Collection entries:
■ ■ ■ ■ ■

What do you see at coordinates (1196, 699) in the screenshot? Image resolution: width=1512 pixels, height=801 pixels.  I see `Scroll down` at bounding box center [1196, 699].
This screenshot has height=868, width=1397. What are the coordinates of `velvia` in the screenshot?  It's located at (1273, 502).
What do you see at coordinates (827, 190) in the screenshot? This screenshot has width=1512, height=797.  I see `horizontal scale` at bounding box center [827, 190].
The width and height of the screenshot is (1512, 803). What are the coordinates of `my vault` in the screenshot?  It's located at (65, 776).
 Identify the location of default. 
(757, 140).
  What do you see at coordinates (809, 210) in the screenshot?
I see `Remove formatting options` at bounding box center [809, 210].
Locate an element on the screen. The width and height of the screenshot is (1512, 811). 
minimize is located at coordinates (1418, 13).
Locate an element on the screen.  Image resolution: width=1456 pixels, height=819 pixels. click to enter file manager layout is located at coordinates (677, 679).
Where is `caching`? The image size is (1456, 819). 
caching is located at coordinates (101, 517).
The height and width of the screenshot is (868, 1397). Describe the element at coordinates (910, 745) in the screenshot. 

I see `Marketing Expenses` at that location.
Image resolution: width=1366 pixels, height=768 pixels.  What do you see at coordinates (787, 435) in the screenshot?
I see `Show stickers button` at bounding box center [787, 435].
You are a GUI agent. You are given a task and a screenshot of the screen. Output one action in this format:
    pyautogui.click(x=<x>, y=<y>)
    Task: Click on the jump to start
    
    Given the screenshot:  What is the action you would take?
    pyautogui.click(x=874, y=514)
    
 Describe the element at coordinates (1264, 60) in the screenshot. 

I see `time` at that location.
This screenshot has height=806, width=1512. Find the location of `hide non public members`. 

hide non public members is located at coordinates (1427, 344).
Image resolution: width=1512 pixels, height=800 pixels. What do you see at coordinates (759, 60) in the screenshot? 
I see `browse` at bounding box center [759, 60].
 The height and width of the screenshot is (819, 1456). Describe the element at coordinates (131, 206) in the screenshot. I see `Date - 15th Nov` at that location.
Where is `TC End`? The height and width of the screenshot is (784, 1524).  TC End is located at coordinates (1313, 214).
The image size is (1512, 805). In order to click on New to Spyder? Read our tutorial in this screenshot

■ ■ ■ ■ ■

> [Required task] Update the lines above by changing "This screenshot has" to "The screenshot has" in every place it appears, and leave the rest as it is.

> [Result]
What do you see at coordinates (1196, 699) in the screenshot? Image resolution: width=1512 pixels, height=801 pixels.  I see `Scroll down` at bounding box center [1196, 699].
The screenshot has height=868, width=1397. What are the coordinates of `velvia` in the screenshot?  It's located at (1273, 502).
What do you see at coordinates (827, 190) in the screenshot? The screenshot has width=1512, height=797.  I see `horizontal scale` at bounding box center [827, 190].
The width and height of the screenshot is (1512, 803). What are the coordinates of `my vault` in the screenshot?  It's located at (65, 776).
 Identify the location of default. 
(757, 140).
  What do you see at coordinates (809, 210) in the screenshot?
I see `Remove formatting options` at bounding box center [809, 210].
Locate an element on the screen. The width and height of the screenshot is (1512, 811). 
minimize is located at coordinates (1418, 13).
Locate an element on the screen.  Image resolution: width=1456 pixels, height=819 pixels. click to enter file manager layout is located at coordinates (677, 679).
Where is `caching`? The image size is (1456, 819). 
caching is located at coordinates (101, 517).
The height and width of the screenshot is (868, 1397). Describe the element at coordinates (910, 745) in the screenshot. 

I see `Marketing Expenses` at that location.
Image resolution: width=1366 pixels, height=768 pixels.  What do you see at coordinates (787, 435) in the screenshot?
I see `Show stickers button` at bounding box center [787, 435].
You are a GUI agent. You are given a task and a screenshot of the screen. Output one action in this format:
    pyautogui.click(x=<x>, y=<y>)
    Task: Click on the jump to start
    
    Given the screenshot:  What is the action you would take?
    pyautogui.click(x=874, y=514)
    
 Describe the element at coordinates (1264, 60) in the screenshot. 

I see `time` at that location.
The screenshot has height=806, width=1512. Find the location of `hide non public members`. 

hide non public members is located at coordinates (1427, 344).
Image resolution: width=1512 pixels, height=800 pixels. What do you see at coordinates (759, 60) in the screenshot? 
I see `browse` at bounding box center [759, 60].
 The height and width of the screenshot is (819, 1456). Describe the element at coordinates (131, 206) in the screenshot. I see `Date - 15th Nov` at that location.
Where is `TC End`? The height and width of the screenshot is (784, 1524).  TC End is located at coordinates (1313, 214).
The image size is (1512, 805). In order to click on New to Spyder? Read our tutorial in this screenshot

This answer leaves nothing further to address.